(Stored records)
* * * * * * * * *
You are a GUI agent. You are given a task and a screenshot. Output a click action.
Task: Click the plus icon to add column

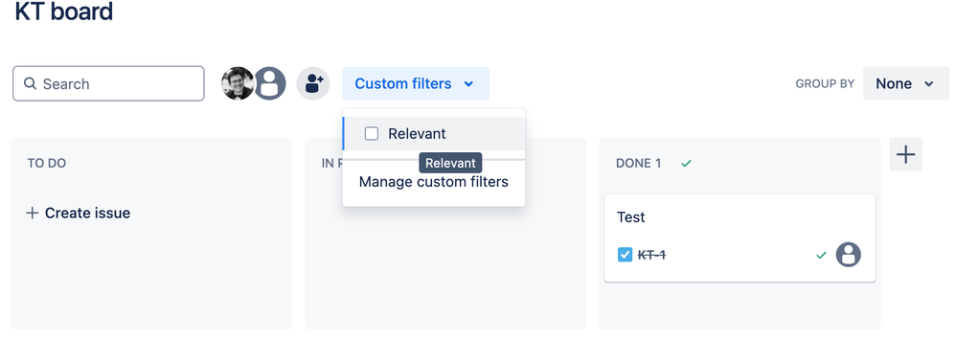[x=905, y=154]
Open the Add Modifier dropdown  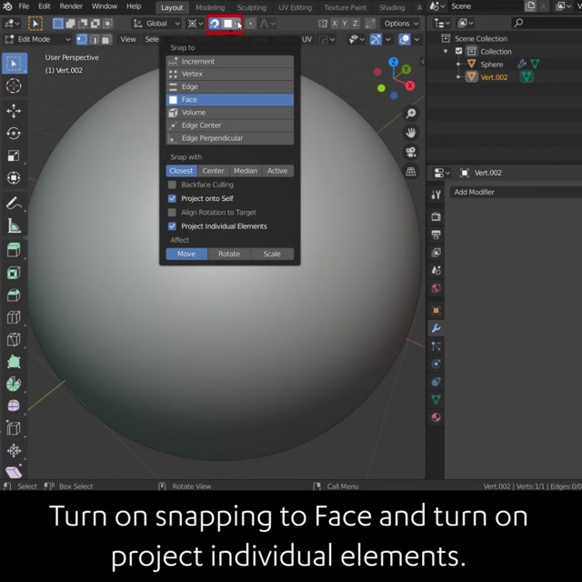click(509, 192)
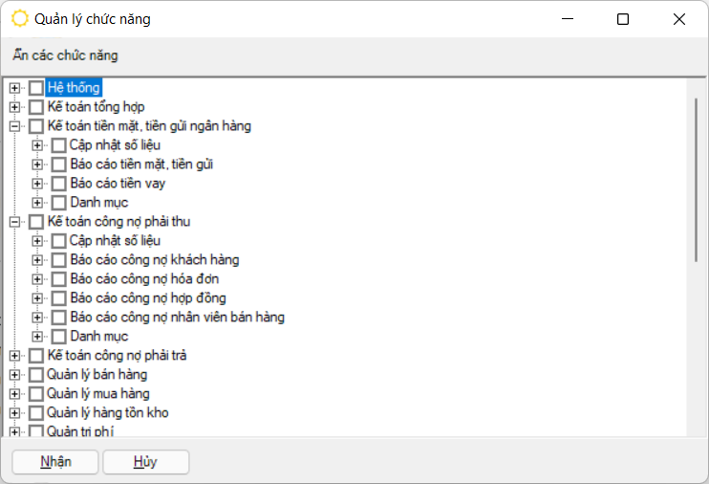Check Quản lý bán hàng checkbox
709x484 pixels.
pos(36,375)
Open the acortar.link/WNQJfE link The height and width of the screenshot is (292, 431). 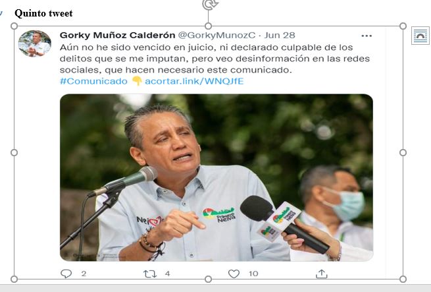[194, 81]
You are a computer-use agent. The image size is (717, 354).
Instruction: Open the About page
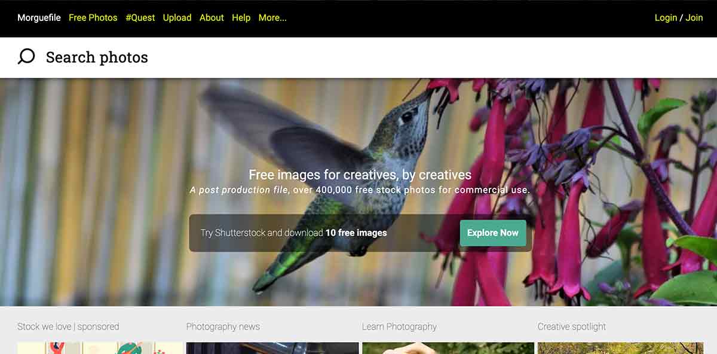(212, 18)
* * * * * * * * *
● **TASK BRIEF**
In the records above, find the line containing "You are a computer-use", then please restate it and each line after it word for word, pictures excluded.

● **RESPONSE TO THE EXERCISE**
You are a computer-use agent. The image size is (717, 354).
Instruction: Open the About page
(212, 18)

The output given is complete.